Pitfalls & Edge Cases

  • nums[mid]nums[lo] 比是錯的 / Comparing nums[mid] against nums[lo] (instead of nums[hi]) is wrong here. 因為當陣列沒有旋轉時(例如 [1,2,3]),nums[mid] >= nums[lo] 永遠成立,會把演算法導向錯誤分支。Using nums[hi] makes the unrotated case fall naturally into the "min is in the left half" branch.
  • hi = mid 不能寫成 hi = mid - 1 / Do not write hi = mid - 1.nums[mid] < nums[hi] 時,mid 自己有可能就是最小值;寫成 mid - 1 會把答案跳過。mid itself could be the minimum, so we must keep it as a candidate.
  • while (lo <= hi) 會造成無限迴圈 / while (lo <= hi) would loop forever. 因為當 lo == hi 時,hi = mid 分支不會改變 hi。用 lo < hi 並在迴圈外回傳 nums[lo] 才正確。Using strict < ensures termination because each iteration shrinks the range by at least 1.

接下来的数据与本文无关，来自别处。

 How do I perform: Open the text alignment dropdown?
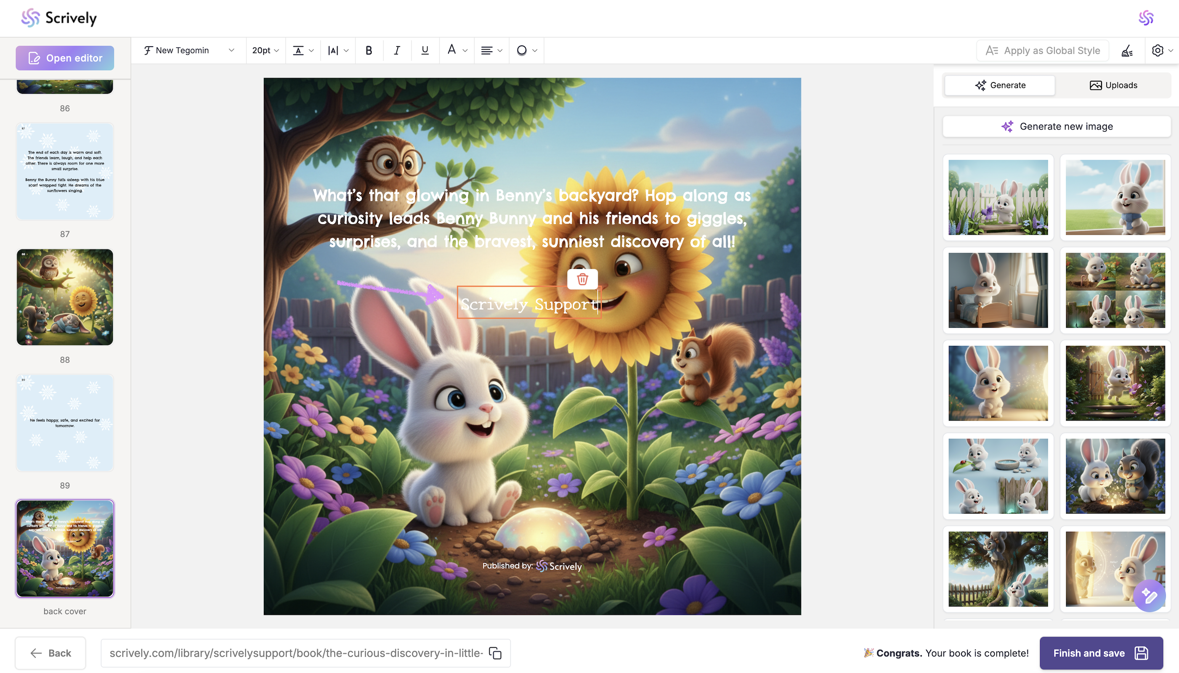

  • 重複元素的退化 / Duplicates degrade complexity.[2,2,2,2,2] 這類陣列,每一步只能 hi--,總共 O(n) 步。This directly answers the follow-up: duplicates can push the runtime from O(log n) to O(n).
  • 溢位 / Overflow.mid = lo + (hi - lo) / 2 而不是 (lo + hi) / 2,避免大陣列時 lo + hi 超過 int 範圍。本題範圍小不會發生,但這是好習慣。Good defensive habit even when the immediate constraints are small.
  • 單元素陣列 / Single-element array.numsSize == 1 時,lo == hi == 0,while 迴圈直接跳過,回傳 nums[0],正確。Handled correctly with no special casing.